[Records from a data source]

----

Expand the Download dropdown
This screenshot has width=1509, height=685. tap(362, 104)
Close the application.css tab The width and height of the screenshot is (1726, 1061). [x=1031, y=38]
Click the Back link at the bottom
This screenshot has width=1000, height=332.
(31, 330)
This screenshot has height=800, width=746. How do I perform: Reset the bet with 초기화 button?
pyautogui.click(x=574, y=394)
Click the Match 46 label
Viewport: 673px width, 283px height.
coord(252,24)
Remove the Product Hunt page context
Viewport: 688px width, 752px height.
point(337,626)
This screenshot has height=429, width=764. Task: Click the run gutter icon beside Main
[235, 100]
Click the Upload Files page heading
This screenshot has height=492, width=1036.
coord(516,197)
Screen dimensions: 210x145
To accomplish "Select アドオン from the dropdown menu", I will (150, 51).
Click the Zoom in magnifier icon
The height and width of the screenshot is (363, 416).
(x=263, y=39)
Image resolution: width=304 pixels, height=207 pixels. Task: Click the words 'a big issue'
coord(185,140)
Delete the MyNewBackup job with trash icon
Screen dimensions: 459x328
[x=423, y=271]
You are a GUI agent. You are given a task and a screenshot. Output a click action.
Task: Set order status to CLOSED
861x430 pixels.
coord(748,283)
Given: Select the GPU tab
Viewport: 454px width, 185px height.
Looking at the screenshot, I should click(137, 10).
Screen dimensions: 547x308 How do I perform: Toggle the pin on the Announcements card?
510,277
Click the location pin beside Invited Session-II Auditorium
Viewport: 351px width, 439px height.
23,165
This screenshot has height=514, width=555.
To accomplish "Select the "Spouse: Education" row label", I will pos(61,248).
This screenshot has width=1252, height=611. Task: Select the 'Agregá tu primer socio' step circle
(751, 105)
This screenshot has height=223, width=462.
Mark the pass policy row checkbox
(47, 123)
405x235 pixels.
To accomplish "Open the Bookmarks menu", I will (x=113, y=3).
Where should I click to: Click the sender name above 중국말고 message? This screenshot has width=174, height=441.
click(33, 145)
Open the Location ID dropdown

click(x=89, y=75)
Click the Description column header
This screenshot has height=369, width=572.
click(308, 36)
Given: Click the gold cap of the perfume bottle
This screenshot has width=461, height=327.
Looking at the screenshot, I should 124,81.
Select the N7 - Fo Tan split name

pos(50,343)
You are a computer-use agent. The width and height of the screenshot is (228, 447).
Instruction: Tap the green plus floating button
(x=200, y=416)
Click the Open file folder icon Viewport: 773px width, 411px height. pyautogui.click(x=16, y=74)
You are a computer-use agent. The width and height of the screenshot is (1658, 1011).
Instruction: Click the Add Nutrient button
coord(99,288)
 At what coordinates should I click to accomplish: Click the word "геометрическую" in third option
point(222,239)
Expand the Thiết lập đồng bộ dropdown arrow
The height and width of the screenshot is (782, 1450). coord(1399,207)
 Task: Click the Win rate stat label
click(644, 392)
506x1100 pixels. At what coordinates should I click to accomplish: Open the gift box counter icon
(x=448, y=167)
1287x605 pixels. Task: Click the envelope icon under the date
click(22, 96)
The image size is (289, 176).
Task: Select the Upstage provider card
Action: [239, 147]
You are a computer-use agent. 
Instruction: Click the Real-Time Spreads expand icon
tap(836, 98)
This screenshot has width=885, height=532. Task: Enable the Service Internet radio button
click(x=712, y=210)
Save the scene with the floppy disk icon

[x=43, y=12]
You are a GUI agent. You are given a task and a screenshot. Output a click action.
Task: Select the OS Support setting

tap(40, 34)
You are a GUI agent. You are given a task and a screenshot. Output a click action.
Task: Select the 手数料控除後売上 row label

----

■ TASK PROMPT
Start with the line that contains "Where should I", end with the last line of the entries, and please retype every line in that span exactly, with no others.

■ OUTPUT OF THE TASK
Where should I click to: Click the sender name above 중국말고 message? This screenshot has width=174, height=441.
click(33, 145)
Open the Location ID dropdown

click(x=89, y=75)
Click the Description column header
This screenshot has height=369, width=572.
click(308, 36)
Given: Click the gold cap of the perfume bottle
This screenshot has width=461, height=327.
Looking at the screenshot, I should 124,81.
Select the N7 - Fo Tan split name

pos(50,343)
You are a computer-use agent. The width and height of the screenshot is (228, 447).
Instruction: Tap the green plus floating button
(x=200, y=416)
Click the Open file folder icon Viewport: 773px width, 411px height. pyautogui.click(x=16, y=74)
You are a computer-use agent. The width and height of the screenshot is (1658, 1011).
Instruction: Click the Add Nutrient button
coord(99,288)
 At what coordinates should I click to accomplish: Click the word "геометрическую" in third option
point(222,239)
Expand the Thiết lập đồng bộ dropdown arrow
The height and width of the screenshot is (782, 1450). coord(1399,207)
 Task: Click the Win rate stat label
click(644, 392)
506x1100 pixels. At what coordinates should I click to accomplish: Open the gift box counter icon
(x=448, y=167)
1287x605 pixels. Task: Click the envelope icon under the date
click(22, 96)
The image size is (289, 176).
Task: Select the Upstage provider card
Action: [239, 147]
You are a computer-use agent. 
Instruction: Click the Real-Time Spreads expand icon
tap(836, 98)
This screenshot has width=885, height=532. Task: Enable the Service Internet radio button
click(x=712, y=210)
Save the scene with the floppy disk icon

[x=43, y=12]
You are a GUI agent. You are given a task and a screenshot. Output a click action.
Task: Select the OS Support setting

tap(40, 34)
You are a GUI agent. You are given a task and a screenshot. Output a click action.
Task: Select the 手数料控除後売上 row label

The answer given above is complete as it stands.